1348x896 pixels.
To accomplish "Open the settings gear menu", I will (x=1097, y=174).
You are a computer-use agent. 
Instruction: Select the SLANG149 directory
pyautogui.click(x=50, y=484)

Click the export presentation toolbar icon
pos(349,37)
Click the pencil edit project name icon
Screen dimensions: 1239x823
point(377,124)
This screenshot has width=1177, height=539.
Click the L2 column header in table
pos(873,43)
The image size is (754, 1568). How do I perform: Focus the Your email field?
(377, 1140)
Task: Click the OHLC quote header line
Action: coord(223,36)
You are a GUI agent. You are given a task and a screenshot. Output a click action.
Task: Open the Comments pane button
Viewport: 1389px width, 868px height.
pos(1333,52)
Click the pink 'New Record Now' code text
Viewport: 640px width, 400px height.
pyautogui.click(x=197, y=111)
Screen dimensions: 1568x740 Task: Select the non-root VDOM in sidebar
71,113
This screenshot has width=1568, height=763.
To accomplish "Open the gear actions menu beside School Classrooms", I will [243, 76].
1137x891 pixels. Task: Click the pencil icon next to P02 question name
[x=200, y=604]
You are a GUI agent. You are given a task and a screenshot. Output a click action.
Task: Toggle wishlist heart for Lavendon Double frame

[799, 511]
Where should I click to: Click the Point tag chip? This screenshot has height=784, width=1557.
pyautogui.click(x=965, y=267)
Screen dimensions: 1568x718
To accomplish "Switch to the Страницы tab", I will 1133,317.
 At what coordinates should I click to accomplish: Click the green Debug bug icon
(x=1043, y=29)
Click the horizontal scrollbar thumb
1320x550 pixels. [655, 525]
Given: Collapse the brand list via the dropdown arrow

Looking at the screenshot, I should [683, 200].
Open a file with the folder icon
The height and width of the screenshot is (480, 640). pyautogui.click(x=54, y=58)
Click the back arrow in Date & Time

TO BE DONE:
Reproduce verbatim the stretch of data from the line containing "This screenshot has width=1568, height=763." through the end of the data, including both ends.

EXPECTED ANSWER:
This screenshot has width=1568, height=763.
To accomplish "Open the gear actions menu beside School Classrooms", I will [243, 76].
1137x891 pixels. Task: Click the pencil icon next to P02 question name
[x=200, y=604]
You are a GUI agent. You are given a task and a screenshot. Output a click action.
Task: Toggle wishlist heart for Lavendon Double frame

[799, 511]
Where should I click to: Click the Point tag chip? This screenshot has height=784, width=1557.
pyautogui.click(x=965, y=267)
Screen dimensions: 1568x718
To accomplish "Switch to the Страницы tab", I will 1133,317.
 At what coordinates should I click to accomplish: Click the green Debug bug icon
(x=1043, y=29)
Click the horizontal scrollbar thumb
1320x550 pixels. [655, 525]
Given: Collapse the brand list via the dropdown arrow

Looking at the screenshot, I should [683, 200].
Open a file with the folder icon
The height and width of the screenshot is (480, 640). pyautogui.click(x=54, y=58)
Click the back arrow in Date & Time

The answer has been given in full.